RobBERT v2 Dutch Base Model

Property	Value
Parameter Count	117M
License	MIT
Architecture	RoBERTa
Training Data	39GB Dutch OSCAR corpus

What is robbert-v2-dutch-base?

RobBERT is a state-of-the-art Dutch language model based on RoBERTa architecture. Developed by researchers at KU Leuven, it's trained on 6.6 billion words from the Dutch section of the OSCAR corpus. This model represents a significant advancement in Dutch natural language processing, achieving superior performance across multiple tasks.

Implementation Details

The model implements the RoBERTa architecture with 12 self-attention layers and 12 heads, containing 117M trainable parameters. It was trained using the Adam optimizer with polynomial decay and specific hyperparameters (beta_1=0.9, beta_2=0.98). The training process utilized up to 80 GPUs across multiple computing nodes.
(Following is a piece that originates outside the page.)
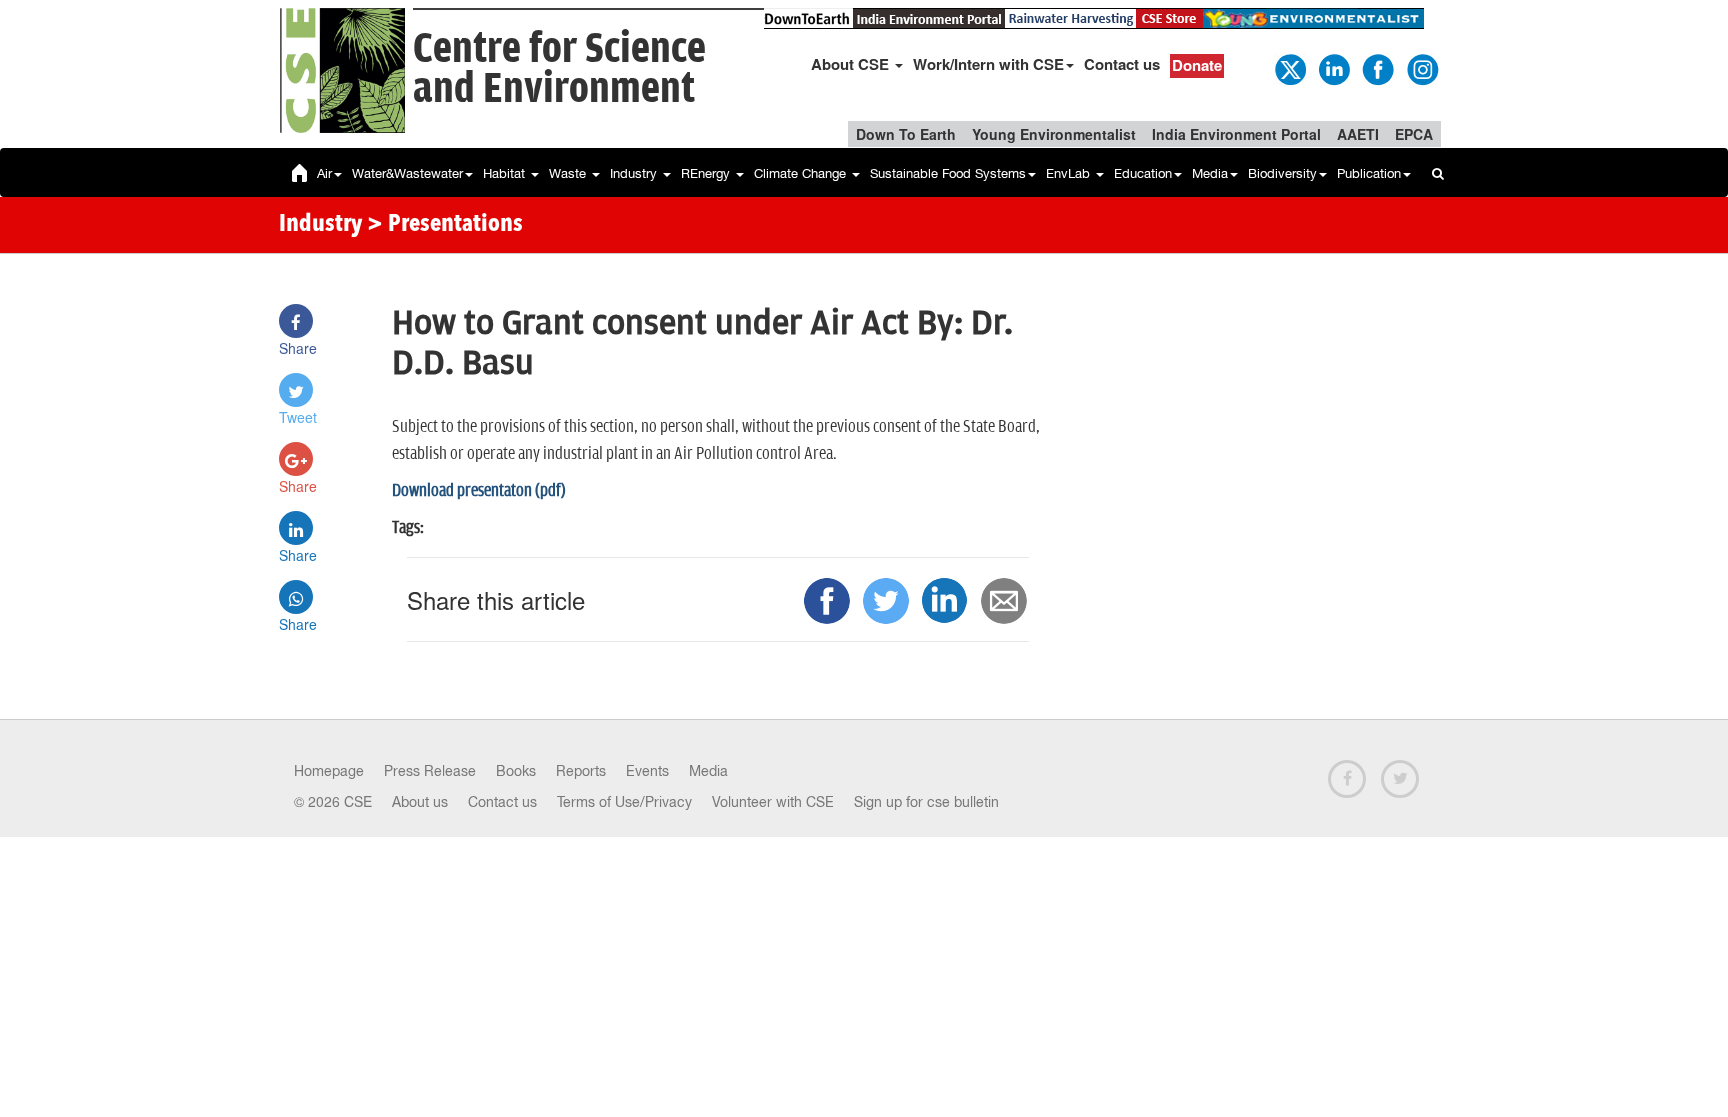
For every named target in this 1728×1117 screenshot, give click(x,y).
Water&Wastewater (407, 173)
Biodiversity (1282, 173)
Pre-trained on masked language modeling task
Trained for two epochs on 126 million lines of text
Uses weight decay of 0.1 and dropout of 0.1

Core Capabilities

Sentiment Analysis (95.1% accuracy on Dutch Book Reviews)
Named Entity Recognition (89.08% accuracy)
Coreference Resolution (99.23% accuracy)
Part-of-Speech Tagging (96.4% accuracy)
Zero-shot word prediction
Emotion detection

Frequently Asked Questions

Q: What makes this model unique?

RobBERT v2 stands out for its exceptional performance on Dutch language tasks, particularly with small datasets. It's the first Dutch language model to achieve over 95% accuracy on sentiment analysis and demonstrates superior performance in gender-related linguistic tasks.

Q: What are the recommended use cases?

The model excels in various Dutch NLP tasks including sentiment analysis, coreference resolution, named entity recognition, and part-of-speech tagging. It's particularly recommended for scenarios with limited training data, where it significantly outperforms other models.